Para el juglar mariangolero había una frase de Gabriel García Márquez, que le gustaba porque era realidad. “No sé qué tiene el acordeón de comunicativo que cuando lo escuchamos se nos arruga el sentimiento”. Todo se encerraba en las bondades emocionales de ese viejo instrumento que nunca pasa de moda regalando notas alegres, románticas y tristes.
Las añoranzas flotaban en su entorno y citó la vez cuando estuvo en Alemania, exactamente en la fábrica de acordeones Hohner, donde se maravillaron por su forma artesanal de arreglarlos con pocas herramientas. Alla, era diferente por la manera técnica de ensamblarlas. De todas maneras, ‘El viejo Villao’ demostró ser el mejor arreglador de pitos, bajos y fuelles que componen esa caja bendita.
Los recuerdos
El era un hombre serio, calmado, de poco hablar y en una entrevista entregó su concepto sobre los mejores acordeoneros citando en su orden a Luís Enrique Martínez, Calixto Ochoa, Alfredo Gutiérrez y Emiliano Zuleta Díaz. También marcó su territorio. “A mis hijos Hugo Carlos, Juan José, y a mi hermano Almes, no los meto en la lista porque tocan más bonito y son unos tigres”.
Luego pasó a las canciones que más le gustaban, haciendo un extenso recorderis. ‘Lirio rojo’ (Calixto Ochoa), ‘Matildelina’ (Leandro Díaz), ‘El cachaquito’ (Miguel Yaneth) y ‘El vicio’, de su autoría. “Si acaso me mata el vicio, me entierran con mi acordeón, porque pa’ tocar bonito, tengo que tomar el ron”.
También destacó a Mariangola, de quien anotó era el pueblo más bello del mundo y producía de todo. De ser padre de 12 hijos y de tener 21 nietos, de los cuales dos Hugo Carlos Granados Jr. y Jairo José Lobo Granados, son acordeoneros. La dinastía continua en marcha.
Rey Vallenato Vitalicio
Para Ovidio Enrique Granados Melo, la noche del sábado siete de junio de 2025 fue gloriosa porque recibió por parte de la Fundación Festival de la Leyenda Vallenata, el título de Rey Vallenato Vitalicio.
Entonces sus palabras fueron elocuentes. “La gracia de Dios es grande y todo en su momento. Que mejor que sea en vida para alegrarme por este reconocimiento de Rey Vallenato Vitalicio. Estoy feliz y este título lo comparto con los seguidores de la dinastía Granados”.
En la despedida del juglar que dejó una inmensa huella, se exalta su nombre y su extensa tarea a favor del folclor vallenato, donde fue la figura principal de su dinastía y hasta sus últimos días estuvo como guardián de los acordeones a los que consintió como a sus hijos.

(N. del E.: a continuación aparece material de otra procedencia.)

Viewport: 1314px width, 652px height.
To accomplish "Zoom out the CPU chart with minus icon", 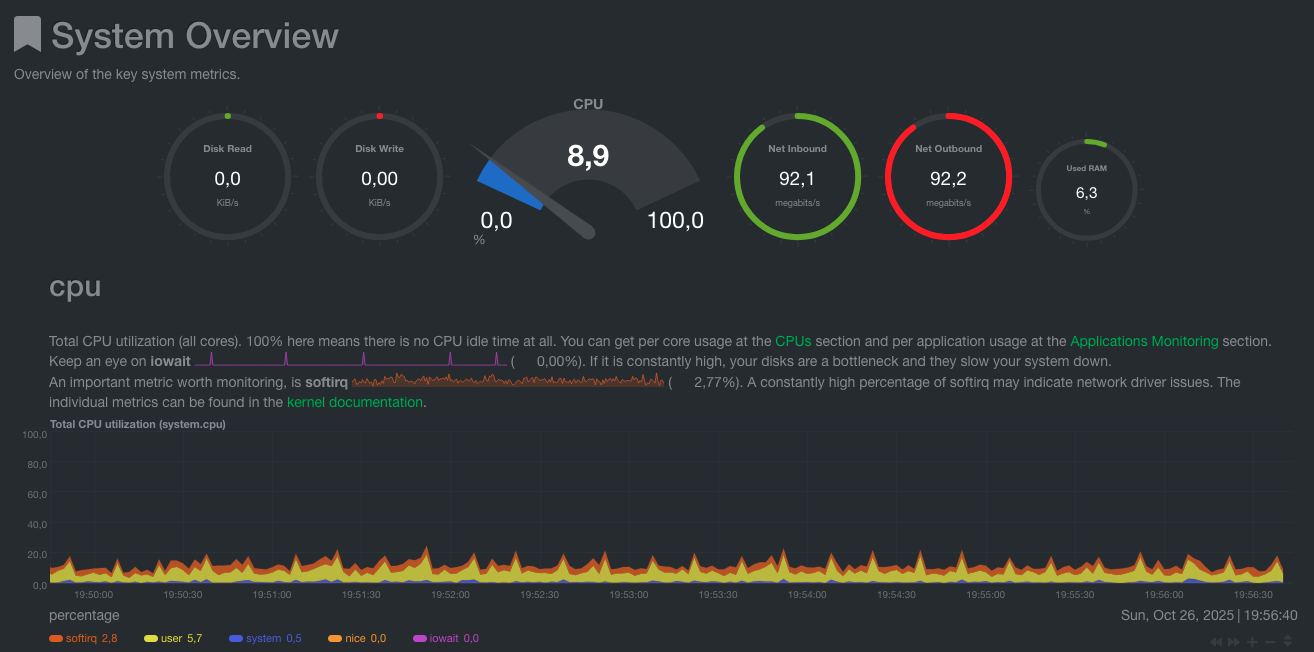I will (x=1270, y=641).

Allá en el famoso kiosko de su casa quedaron registrados miles de historias, notas de acordeones y esos versos de la canción de Calixto Ochoa, ‘Diana’ que interpretó con Diomedes Díaz. “Si acaso yo no regreso más por aquí, díganle a Diana que rece, y ruegue por mí”. Decir adiós nunca es fácil, porque el mañana no cura los recuerdos.